Assume there is a graph-structure to our data, where a node is a datum / row, which needs to be labeled. And an edge exists between two nodes if they are similar, along with a weight. In this case, Label Propagation is a classic technique which has been used commonly.

I read this paper from Google Research which does a good job of generalizing and summarizing similar work done by Weston et. al, 2012, around training Neural Nets augmented by such a graph-based structure.

To summarize the work very quickly, the network tries to do two things:

a. For labeled data, try to predict the correct label (of course),

b. For the entire data set, try to learn a representation of each datum (embedding) in the hidden layers of the neural net.

For nodes which are adjacent to each other, the distance between their respective embeddings should be small, and the importance of keeping this distance small is proportional to the edge weight. That is, if there are two adjacent nodes with a high edge weight, if the neural net doesn’t learn to create embeddings such that these two examples are close to each other, there would be a larger penalty, than if the distance was smaller / the edge weight was lower.

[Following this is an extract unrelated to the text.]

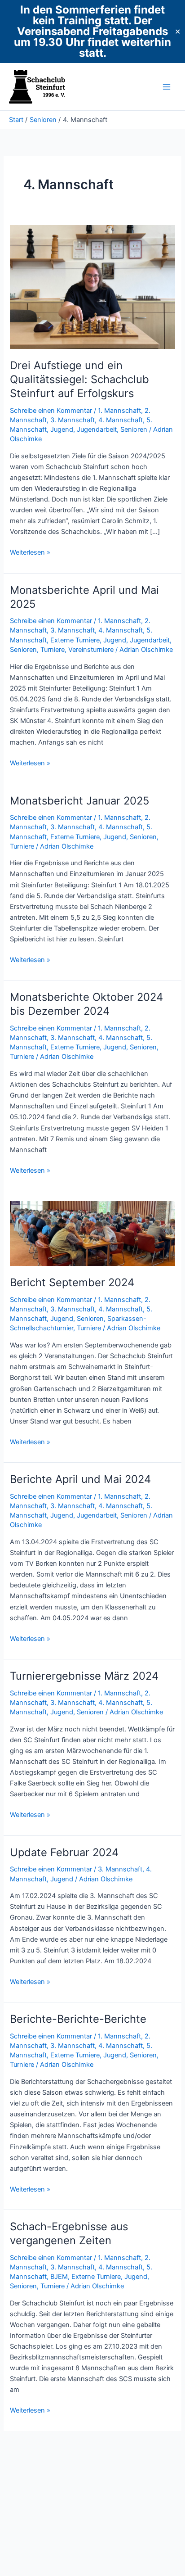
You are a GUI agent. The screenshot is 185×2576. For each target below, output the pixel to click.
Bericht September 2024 (72, 1282)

Check the figure above. The blue layer is the hidden layer used for generating the embedding, whose output is represented by $h_{\theta}(X_i)$. $y$ is the final output. If $X_i$ and $X_j$ are close-by, the distance between them is represented by $d(h_{\theta}(X_i), h_{\theta}(X_j))$.

The cost-function is below. Don’t let this scare you. The first term is just the total loss from the predictions of the network for labeled data. The next three terms are for tweaking the importance of distances between the various (labeled / unlabeled) -(labeled / unlabeled) pairs, weighed by their respective edge weights, $w_{uv}$.

I skimmed through the paper to get the gist, but I wonder that the core contribution of such a network is to go from a graph-based structure to an embedding. If we were to construct an embedding directly from the graph structure, and train a NN separately using the embedding as the input, my guess is it should fetch similar results with a less complex objective function.